Saved entries:
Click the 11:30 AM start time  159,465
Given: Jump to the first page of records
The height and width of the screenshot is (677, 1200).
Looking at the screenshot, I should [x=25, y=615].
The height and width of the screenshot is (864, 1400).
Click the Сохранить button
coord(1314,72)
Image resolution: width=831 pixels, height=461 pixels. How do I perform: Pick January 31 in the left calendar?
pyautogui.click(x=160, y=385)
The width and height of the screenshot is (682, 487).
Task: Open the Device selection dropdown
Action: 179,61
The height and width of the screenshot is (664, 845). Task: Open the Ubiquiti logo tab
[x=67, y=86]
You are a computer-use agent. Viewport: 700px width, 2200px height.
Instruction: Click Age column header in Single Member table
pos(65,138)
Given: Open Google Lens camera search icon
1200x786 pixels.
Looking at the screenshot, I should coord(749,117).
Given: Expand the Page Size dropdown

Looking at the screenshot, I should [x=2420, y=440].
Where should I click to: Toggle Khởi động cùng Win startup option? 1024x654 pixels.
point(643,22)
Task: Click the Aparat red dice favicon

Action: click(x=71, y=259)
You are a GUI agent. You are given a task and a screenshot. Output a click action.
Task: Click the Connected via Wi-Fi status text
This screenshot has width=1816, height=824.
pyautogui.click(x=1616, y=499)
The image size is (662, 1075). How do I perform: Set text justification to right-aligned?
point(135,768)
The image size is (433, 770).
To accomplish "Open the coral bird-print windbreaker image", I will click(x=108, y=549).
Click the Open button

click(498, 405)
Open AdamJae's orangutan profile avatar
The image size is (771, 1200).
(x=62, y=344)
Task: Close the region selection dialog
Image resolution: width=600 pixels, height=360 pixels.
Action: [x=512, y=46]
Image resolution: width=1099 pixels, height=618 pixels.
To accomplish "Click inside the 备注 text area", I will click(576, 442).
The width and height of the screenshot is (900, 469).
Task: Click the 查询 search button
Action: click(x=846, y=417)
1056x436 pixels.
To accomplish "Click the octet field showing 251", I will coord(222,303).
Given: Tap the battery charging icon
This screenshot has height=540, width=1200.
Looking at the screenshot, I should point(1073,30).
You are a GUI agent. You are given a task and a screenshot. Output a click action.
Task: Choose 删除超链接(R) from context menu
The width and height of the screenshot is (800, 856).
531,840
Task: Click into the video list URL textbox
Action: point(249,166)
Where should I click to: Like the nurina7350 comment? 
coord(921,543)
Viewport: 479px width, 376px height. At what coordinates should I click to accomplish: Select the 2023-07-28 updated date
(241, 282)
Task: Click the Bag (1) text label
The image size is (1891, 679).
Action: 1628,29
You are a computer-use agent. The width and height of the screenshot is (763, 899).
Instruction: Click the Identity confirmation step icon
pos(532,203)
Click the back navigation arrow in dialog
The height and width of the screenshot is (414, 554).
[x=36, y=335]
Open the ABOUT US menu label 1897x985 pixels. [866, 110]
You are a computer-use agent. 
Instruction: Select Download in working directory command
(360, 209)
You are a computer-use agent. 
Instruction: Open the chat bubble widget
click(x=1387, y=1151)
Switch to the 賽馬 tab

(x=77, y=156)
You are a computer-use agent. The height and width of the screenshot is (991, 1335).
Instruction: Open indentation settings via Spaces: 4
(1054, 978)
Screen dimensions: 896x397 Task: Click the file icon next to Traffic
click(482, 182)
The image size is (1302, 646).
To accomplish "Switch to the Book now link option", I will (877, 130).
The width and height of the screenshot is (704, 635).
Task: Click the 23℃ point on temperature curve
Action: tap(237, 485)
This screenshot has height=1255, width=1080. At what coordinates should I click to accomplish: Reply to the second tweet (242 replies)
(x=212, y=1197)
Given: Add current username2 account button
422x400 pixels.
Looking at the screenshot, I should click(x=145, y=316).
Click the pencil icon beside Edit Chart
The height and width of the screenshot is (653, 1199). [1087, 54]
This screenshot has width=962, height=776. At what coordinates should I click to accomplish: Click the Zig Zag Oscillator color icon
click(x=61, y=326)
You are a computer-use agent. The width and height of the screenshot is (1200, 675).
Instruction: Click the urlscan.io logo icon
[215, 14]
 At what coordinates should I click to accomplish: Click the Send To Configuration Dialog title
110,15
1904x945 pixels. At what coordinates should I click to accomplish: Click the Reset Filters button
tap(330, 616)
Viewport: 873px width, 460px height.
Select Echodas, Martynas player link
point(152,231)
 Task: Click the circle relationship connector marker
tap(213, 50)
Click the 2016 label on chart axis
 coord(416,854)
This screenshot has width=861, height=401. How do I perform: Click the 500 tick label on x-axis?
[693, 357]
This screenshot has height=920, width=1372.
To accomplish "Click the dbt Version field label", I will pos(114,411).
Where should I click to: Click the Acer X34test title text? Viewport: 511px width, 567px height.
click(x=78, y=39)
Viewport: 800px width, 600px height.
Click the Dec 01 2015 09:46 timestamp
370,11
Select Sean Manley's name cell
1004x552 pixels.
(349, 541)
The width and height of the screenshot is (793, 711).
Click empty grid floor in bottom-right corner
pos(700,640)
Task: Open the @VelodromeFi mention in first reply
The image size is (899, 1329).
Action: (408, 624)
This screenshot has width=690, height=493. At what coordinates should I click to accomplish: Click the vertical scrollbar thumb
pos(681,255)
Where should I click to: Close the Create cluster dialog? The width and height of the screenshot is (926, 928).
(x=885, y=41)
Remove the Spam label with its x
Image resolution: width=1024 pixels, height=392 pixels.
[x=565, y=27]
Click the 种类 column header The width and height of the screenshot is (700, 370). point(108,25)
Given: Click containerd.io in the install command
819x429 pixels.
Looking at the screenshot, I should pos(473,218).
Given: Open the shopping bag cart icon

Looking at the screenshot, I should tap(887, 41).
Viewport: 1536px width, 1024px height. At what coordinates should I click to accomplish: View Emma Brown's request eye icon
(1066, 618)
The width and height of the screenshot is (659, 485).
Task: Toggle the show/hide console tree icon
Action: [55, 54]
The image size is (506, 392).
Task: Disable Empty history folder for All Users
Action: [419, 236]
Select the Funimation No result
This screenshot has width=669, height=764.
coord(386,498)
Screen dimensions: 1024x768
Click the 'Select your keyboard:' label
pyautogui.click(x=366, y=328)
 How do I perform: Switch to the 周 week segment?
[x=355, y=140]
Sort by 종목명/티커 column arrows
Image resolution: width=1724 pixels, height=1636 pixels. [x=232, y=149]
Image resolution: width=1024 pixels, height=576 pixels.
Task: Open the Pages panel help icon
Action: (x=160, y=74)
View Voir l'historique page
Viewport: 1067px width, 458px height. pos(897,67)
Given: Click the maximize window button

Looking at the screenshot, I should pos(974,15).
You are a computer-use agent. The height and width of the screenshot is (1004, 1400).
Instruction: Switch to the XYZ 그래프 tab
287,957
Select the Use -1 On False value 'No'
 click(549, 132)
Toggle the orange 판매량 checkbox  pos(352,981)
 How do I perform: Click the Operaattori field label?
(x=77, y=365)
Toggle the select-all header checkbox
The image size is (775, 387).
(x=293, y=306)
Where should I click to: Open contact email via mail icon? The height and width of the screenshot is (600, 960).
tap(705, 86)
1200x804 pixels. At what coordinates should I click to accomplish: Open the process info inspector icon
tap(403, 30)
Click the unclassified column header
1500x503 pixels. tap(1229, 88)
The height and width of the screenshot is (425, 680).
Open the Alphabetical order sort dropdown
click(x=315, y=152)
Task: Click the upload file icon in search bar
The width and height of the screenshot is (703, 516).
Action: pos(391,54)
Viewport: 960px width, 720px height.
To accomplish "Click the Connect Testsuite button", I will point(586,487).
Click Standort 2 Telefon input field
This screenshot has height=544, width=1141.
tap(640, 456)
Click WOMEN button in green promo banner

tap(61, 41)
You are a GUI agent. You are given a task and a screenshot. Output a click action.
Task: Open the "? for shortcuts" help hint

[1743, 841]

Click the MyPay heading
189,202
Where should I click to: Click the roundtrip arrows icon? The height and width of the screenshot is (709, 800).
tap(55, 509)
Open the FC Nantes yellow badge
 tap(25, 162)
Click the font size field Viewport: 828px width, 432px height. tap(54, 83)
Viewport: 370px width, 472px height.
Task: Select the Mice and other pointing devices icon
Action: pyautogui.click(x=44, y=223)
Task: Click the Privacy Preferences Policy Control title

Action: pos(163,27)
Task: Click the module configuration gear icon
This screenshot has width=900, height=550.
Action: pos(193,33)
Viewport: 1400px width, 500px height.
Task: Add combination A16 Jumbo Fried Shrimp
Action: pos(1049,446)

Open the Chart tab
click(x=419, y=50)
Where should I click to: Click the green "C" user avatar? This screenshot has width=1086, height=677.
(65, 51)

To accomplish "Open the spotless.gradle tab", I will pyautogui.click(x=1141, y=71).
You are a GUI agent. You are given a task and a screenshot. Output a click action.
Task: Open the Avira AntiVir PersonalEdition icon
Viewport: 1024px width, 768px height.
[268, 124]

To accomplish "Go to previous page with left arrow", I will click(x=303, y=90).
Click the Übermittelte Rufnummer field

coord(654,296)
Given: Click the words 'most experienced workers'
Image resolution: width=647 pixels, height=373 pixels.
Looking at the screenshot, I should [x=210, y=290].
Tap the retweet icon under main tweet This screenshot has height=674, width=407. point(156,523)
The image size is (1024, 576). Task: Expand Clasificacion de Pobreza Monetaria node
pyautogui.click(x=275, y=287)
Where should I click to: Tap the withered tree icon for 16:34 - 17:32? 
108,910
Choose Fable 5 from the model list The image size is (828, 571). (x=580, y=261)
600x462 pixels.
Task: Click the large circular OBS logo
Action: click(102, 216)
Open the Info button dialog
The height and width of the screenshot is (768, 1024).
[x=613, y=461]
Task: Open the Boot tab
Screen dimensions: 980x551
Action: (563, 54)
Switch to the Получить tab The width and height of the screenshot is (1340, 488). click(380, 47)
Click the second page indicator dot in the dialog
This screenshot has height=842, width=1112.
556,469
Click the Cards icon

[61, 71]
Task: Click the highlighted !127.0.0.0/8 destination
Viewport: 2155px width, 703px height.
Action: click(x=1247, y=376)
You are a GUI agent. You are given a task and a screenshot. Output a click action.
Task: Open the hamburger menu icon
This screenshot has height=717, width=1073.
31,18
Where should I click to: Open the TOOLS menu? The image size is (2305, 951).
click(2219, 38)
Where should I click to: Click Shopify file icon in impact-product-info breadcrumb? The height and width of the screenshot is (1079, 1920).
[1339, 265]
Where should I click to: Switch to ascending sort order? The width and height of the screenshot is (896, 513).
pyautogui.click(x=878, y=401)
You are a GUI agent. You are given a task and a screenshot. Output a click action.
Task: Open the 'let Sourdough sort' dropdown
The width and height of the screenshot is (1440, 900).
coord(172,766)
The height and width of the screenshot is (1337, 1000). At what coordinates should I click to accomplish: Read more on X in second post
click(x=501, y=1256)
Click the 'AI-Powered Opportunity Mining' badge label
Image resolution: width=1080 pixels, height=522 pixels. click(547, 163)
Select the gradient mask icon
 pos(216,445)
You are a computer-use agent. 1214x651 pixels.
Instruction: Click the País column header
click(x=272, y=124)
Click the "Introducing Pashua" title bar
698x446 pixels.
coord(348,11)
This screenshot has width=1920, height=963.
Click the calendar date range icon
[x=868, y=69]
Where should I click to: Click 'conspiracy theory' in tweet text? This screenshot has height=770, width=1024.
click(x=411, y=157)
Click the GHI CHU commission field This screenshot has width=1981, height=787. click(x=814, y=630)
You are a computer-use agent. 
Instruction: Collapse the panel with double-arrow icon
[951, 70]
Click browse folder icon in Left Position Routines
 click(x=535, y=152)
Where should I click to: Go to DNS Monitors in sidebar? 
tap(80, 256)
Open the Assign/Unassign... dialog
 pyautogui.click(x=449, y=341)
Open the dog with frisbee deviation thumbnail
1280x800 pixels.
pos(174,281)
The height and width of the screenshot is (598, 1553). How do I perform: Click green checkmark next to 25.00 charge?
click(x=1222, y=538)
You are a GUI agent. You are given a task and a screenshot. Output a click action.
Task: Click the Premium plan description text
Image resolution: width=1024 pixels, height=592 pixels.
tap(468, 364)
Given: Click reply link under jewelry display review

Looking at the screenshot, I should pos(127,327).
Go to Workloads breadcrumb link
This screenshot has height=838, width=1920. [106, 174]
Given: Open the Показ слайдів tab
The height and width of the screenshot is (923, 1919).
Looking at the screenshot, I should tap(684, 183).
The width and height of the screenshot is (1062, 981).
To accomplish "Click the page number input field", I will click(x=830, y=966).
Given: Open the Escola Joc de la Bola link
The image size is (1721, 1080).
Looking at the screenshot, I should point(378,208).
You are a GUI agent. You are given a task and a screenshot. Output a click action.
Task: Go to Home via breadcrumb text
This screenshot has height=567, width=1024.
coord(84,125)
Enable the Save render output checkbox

Exercise prompt:
Only a number is wanted here: how many lines in the data above include the string "first"?

Answer area:
2